Some people will say that this event is still very new to the UK and it is something that has merely caught on and been imported from overseas.
Trick or treating certainly started more in earnest here in England in the 1980's though it is not a new custom at all. In Scotland, however, people had an ancient version of Trick or Treating called Guising stretching back for thousands of years.
Samhain, which means summer's end, is thought to have been a pagan Celtic festival. It celebrated the end of summer and harvest time. All the crops that had been grown were gathered in and stored before the start of the colder months and the winter season. It is easiest to think of Samhain as being a type of harvest festival.
We know from ancient literature that Samhain was celebrated very widely in parts of this country including both Scotland and Ireland. Through ancient texts it can certainly be dated back at least before the 10th century and may well have originated many centuries earlier than this.
If anyone says that Halloween is American, they're 100% wrong. It first originated in the UK where it has a very long and rich history indeed. It really stands to reason that if anyone should be celebrating it, we should.
The actual word Halloween can be dated in literature back to the 18th century. It comes from a Scottish term called All Hallows' Eve which means All Hallows' Evening. Interestingly, All Hallows' Evening literally means Hallowed or Holy Evening.

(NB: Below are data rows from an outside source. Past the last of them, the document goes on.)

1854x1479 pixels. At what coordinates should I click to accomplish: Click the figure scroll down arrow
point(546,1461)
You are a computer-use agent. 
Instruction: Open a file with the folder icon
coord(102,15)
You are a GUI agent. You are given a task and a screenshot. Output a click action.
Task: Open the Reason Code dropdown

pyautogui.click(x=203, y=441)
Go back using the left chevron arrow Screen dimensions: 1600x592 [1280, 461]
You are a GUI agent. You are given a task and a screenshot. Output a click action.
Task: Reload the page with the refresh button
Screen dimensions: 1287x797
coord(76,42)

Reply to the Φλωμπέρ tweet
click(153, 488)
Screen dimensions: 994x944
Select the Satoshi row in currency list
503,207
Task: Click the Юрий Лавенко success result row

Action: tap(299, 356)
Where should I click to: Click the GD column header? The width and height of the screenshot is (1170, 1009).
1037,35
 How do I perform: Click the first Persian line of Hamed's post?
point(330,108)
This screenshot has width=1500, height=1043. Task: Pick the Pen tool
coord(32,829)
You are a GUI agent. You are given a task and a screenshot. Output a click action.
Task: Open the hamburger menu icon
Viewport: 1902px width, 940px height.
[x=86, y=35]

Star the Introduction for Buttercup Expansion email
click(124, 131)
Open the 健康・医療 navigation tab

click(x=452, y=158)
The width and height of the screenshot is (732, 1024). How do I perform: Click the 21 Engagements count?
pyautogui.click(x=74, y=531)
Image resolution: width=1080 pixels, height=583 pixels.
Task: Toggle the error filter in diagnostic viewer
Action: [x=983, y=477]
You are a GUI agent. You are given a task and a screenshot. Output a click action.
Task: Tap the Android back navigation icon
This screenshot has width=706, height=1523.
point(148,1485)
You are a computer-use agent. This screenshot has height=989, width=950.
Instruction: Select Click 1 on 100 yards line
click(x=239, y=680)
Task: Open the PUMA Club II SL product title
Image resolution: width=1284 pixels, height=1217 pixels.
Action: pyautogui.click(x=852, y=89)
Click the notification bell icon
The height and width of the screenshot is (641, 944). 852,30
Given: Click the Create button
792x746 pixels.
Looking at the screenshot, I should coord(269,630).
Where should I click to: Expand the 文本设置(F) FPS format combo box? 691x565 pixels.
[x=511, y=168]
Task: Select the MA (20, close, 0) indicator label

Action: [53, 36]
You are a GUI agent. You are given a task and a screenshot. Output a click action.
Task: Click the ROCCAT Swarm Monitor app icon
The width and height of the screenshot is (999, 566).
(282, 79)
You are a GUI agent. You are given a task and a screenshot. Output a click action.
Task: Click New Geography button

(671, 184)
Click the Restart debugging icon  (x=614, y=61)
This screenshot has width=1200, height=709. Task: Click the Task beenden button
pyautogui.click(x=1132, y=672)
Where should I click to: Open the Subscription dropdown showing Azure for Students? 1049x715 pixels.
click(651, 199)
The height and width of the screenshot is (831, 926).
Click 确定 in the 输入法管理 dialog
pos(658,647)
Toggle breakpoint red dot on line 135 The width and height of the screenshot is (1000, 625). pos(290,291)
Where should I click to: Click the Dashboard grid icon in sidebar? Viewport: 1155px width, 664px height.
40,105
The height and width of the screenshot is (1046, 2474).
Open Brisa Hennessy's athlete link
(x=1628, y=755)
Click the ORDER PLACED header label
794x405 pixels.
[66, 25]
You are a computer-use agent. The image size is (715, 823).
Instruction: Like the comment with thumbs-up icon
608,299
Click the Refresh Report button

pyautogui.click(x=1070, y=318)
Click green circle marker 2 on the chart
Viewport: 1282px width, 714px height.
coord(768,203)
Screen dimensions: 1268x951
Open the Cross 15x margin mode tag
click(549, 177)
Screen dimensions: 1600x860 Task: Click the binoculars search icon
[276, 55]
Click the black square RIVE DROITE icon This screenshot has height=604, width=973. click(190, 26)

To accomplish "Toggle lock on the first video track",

It is rather ironic that some people think that the October 31st occasion is satanic and related to the devil when it has quite the opposite meaning. It falls the very day before All Hallows Day which also known as All Saints' Day.
The cornucopia, horn of plenty, is a classic and age old symbol that relates to an abundance. It is a motif that has deep connections with the Harvest season, Halloween and Thanksgiving.
It is widely believed that Samhain was the ancient form of this particular celebration. Back then ancient gods were worshiped at this time of year. People were superstitious and they wanted to feel that they would get protection from the gods against the harsh winter months, for themselves and for any animals and livestock that they owned.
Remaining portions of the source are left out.